Self-care is a function of factors such as knowledge, motivation, attitude, performance and skill, individual beliefs, and culture of society (
11,
12). A reduction in social interactions always exposes community members to various stressors, which affects their functioning in society and satisfaction with life. These stressors can be a combination of internal stimuli, such as personality and beliefs, which lays the foundation for failure, and external factors, including environmental stressors (
13). According to cognitive models, some of the factors affecting the emergence of depression and anxiety include cognitive distortions and dysfunctional attitudes. Dysfunctional attitudes are biased assumptions and beliefs that the subject has toward himself, his surroundings, and the future world (
14). In addition, dysfunctional attitudes are considered as predisposing factors in the onset of depressive episodes directly or as a factor of individual vulnerability due to environmental stressors (
15). These attitudes emerge immediately after the occurrence of unfortunate and negative life events and stimulate a negatively-biased pattern of information processing.
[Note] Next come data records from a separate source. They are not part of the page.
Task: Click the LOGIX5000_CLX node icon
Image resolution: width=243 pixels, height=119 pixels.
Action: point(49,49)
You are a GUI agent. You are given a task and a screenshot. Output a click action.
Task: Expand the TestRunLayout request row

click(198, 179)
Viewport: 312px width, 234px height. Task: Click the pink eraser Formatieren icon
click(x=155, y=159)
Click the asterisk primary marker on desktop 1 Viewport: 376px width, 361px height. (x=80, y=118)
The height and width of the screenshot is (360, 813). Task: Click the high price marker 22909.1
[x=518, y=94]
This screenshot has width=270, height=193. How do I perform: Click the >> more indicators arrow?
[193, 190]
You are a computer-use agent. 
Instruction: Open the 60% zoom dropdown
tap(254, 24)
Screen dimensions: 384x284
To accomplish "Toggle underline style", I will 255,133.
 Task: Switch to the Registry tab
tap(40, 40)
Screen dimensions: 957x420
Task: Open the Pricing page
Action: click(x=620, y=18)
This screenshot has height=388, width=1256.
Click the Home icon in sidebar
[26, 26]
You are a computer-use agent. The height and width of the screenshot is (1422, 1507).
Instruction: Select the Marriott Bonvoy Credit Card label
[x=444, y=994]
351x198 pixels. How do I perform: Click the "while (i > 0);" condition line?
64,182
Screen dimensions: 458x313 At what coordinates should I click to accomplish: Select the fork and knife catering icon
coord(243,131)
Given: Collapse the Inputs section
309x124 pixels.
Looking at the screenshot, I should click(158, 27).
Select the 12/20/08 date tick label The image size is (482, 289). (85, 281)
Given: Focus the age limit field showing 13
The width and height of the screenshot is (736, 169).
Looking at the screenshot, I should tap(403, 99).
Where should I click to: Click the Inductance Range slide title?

In other words, they are determined by negative thinking patterns. These negative attitudes can be among the health dysfunctional factors (
16). According to Beck, dysfunctional attitudes are inflexible and perfectionist standards used by the individual to judge themselves and others. These attitudes are considered dysfunctional due to being extreme, resilient, and inflexible (
17). Negative beliefs and thoughts that people form put them under stress and decrease their quality of life in various ways (
18). Moreover, dysfunctional attitudes negatively affect individual, social and occupational performance (
19). Studies have reported a positive association between dysfunctional attitudes and depression (
20).
Attitudes of people determine their behaviors (
21). According to the theory of planned behavior, the intention to perform a self-care behavior is determined by three components: the attitude of the individual (an individual's assessment of the potential or expected outcome of performing a self-care behavior), subjective norms (the perceived social pressure to perform or not to perform the behavior), and perceived behavioral control (a person's understanding of the simplicity or difficulty of performing a self-care behavior) (
22). Studies show that attitude affects individuals’ self-care against their disease (
23-
25). In addition, research has confirmed the relationship between attitude and behavioral intention and, ultimately, performing healthy behaviors (
26,
27). A previous study was performed to evaluate the effect of self-care on dysfunctional attitudes, the results of which were indicative of a decrease in the mentioned attitudes after self-care training (
19). These results demonstrated a correlation between dysfunctional attitudes and self-care. Various studies have shown a relationship between the demographic characteristics of individuals and healthy behaviors. In this regard, a significant association has been reported between self-care behaviors and variables of age, marital status, level of education, and economic status (
19,
28,
29).
Not only do diseases such as COVID-19 impose huge financial burdens on the health systems of all countries, but also, they are associated with undeniable human consequences and complications. Implementing preventive measures and increasing self-care skills is more effective than other measures in order to achieve favorable results (
30). Given the negative role of dysfunctional attitudes in social and individual performance, it is crucial to conduct research on the relationship between these attitudes and healthy behaviors. While numerous studies have shown the association between attitude and healthy behaviors, no comprehensive research has been conducted on the relationship between demographic characteristics, dysfunctional attitudes, and performing healthy behaviors in such crises. With this background in mind, the present study aimed to evaluate the demographic characteristics and dysfunctional attitudes of individuals, which, according to the scientific background of the field, seem to be related to healthy behaviors that prevent COVID-19.